Pagamentos e Contratos: A Relação entre J&F e o GDF
O Grupo J&F, responsável pela PicPay, efetuou um pagamento de R$ 1 milhão ao escritório de advocacia do governador do Distrito Federal, Ibaneis Rocha (MDB), somente 18 dias após a assinatura de um contrato com o Governo do DF. Este contrato autoriza a empresa a oferecer antecipação salarial aos servidores, com descontos diretos em folha.

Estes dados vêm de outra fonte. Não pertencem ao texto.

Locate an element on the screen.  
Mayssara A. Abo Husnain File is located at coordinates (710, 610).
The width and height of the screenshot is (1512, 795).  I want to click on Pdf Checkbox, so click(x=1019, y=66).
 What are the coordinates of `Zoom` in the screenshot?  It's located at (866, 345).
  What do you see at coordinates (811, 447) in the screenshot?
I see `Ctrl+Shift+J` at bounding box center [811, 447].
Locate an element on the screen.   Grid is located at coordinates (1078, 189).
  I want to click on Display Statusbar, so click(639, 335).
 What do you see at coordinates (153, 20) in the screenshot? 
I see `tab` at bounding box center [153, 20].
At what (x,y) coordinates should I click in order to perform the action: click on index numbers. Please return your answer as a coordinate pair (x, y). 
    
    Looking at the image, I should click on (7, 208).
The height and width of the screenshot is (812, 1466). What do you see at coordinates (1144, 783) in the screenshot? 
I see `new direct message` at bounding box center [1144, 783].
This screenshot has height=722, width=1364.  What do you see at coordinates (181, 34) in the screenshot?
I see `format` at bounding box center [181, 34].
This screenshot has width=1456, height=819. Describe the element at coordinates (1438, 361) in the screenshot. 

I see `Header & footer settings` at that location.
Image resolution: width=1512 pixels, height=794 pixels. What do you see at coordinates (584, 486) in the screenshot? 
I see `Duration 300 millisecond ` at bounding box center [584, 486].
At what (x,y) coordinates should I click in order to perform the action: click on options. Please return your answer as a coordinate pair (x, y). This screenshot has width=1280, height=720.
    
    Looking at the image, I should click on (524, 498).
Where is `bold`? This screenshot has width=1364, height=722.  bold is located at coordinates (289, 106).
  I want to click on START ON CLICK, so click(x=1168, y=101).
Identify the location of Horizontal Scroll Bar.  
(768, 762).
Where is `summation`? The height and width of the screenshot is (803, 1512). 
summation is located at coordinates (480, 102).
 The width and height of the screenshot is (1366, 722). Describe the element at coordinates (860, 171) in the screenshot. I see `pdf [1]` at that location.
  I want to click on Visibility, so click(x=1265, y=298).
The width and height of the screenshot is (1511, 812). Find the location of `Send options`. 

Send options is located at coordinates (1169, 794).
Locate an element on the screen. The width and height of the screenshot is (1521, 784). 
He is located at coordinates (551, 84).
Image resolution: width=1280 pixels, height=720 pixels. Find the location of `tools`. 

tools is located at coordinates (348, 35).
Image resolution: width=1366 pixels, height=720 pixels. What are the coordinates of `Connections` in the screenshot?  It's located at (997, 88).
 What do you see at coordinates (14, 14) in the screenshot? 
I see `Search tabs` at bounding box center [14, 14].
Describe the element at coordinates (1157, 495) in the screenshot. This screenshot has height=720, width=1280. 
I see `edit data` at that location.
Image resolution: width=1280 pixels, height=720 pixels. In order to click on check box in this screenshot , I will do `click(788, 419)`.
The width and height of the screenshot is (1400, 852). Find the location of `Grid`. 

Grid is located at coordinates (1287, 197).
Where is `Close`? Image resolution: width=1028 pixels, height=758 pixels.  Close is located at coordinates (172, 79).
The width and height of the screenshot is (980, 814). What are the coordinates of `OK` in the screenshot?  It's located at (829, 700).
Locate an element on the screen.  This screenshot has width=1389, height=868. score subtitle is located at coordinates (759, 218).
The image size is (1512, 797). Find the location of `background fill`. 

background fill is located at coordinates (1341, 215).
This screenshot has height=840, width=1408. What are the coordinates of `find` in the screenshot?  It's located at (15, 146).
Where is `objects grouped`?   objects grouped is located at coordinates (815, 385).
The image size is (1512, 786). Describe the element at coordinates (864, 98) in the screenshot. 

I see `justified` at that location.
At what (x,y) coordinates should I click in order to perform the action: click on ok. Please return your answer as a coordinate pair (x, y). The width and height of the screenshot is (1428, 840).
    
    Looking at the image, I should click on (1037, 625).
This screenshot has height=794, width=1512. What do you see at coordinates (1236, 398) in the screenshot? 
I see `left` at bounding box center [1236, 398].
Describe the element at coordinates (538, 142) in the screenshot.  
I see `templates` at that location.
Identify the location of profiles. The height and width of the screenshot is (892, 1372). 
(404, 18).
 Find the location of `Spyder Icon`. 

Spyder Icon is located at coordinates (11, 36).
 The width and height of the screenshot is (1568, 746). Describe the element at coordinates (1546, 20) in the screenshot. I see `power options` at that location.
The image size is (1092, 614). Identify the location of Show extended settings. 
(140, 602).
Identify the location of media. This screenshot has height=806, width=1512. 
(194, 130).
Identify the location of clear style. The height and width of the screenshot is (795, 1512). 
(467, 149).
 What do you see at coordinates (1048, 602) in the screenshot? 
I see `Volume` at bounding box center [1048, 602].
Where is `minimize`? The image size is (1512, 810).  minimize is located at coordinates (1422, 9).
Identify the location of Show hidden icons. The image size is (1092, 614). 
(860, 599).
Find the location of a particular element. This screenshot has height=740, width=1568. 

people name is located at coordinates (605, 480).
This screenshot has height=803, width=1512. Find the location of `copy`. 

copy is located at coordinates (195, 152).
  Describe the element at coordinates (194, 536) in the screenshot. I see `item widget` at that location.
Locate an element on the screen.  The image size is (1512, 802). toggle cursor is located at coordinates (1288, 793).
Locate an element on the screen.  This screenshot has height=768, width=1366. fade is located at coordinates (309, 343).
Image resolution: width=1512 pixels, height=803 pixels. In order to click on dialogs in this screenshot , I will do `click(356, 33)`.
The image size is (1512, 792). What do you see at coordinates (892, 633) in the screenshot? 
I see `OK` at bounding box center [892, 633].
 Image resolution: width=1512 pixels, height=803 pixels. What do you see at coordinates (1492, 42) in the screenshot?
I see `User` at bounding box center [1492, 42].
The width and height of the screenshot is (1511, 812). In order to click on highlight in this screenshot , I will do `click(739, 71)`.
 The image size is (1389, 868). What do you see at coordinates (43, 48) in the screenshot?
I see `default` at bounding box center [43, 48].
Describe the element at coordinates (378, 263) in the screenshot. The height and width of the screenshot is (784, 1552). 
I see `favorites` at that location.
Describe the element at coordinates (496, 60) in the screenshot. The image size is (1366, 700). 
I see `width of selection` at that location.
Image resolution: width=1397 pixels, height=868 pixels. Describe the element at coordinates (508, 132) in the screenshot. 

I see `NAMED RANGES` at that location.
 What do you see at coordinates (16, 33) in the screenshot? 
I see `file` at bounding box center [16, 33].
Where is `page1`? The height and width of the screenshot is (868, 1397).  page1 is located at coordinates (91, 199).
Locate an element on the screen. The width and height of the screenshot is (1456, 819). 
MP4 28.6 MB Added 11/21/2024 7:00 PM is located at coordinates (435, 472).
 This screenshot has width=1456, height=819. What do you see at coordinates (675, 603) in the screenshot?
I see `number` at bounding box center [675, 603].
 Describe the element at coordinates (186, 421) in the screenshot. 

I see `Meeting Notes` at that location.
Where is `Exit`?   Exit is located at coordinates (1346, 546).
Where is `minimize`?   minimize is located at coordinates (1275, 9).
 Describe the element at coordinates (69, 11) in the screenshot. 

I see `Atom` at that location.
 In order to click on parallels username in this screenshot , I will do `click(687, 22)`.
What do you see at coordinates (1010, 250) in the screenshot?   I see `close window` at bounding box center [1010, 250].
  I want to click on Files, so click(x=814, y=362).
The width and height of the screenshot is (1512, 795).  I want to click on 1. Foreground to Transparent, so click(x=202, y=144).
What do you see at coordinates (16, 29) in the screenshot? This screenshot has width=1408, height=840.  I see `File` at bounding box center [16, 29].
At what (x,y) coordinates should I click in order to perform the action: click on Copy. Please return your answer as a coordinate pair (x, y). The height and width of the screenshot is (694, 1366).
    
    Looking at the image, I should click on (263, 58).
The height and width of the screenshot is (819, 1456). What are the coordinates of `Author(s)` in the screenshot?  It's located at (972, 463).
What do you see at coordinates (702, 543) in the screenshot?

De acordo com documentos do Conselho de Controle de Atividades Financeiras (Coaf) que foram enviados à Comissão Parlamentar Mista de Inquérito (CPMI) do INSS e divulgados pelo portal G1, a quantia total destinada pela J&F ao escritório do governador alcança R$ 34 milhões. O pagamento de R$ 1 milhão ocorreu em 4 de outubro de 2024.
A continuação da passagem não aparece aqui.